### Problem details
Gather all lines in the records below that include the word "This".

Collected data
★ ★ ★ ★ ★ ★ ★
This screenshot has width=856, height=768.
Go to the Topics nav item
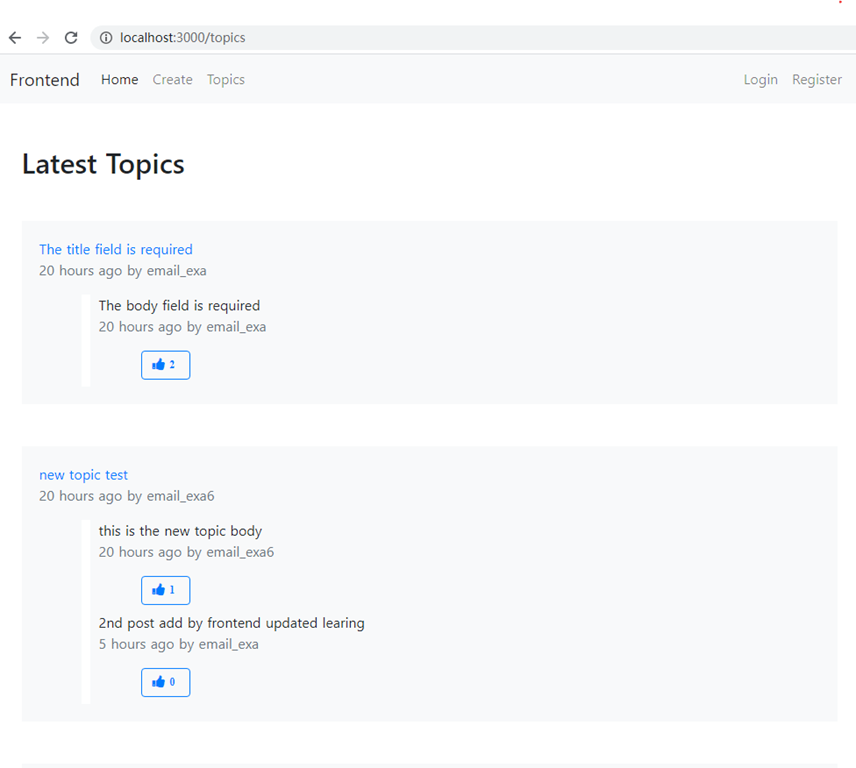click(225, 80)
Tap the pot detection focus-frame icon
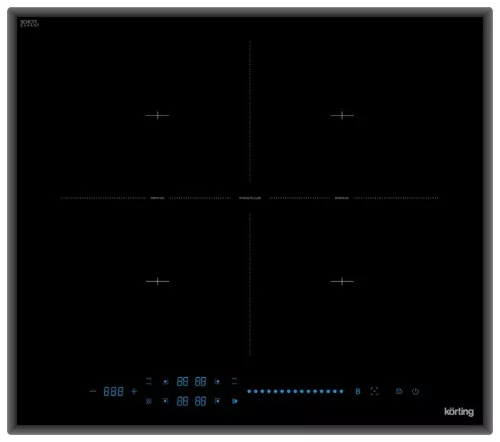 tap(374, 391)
★ ★ ★ ★ ★ ★ ★
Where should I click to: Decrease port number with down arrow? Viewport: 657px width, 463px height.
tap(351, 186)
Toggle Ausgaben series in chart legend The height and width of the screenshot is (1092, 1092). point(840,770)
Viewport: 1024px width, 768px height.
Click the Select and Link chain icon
★ ★ ★ ★ ★ ★ ★
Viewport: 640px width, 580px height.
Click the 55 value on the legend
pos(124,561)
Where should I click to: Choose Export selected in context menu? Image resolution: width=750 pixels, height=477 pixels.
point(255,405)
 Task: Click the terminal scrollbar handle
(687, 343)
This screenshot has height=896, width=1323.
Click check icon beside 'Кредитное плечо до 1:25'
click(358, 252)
★ ★ ★ ★ ★ ★ ★
### Exercise answer
This screenshot has width=856, height=768.
This screenshot has height=896, width=1323.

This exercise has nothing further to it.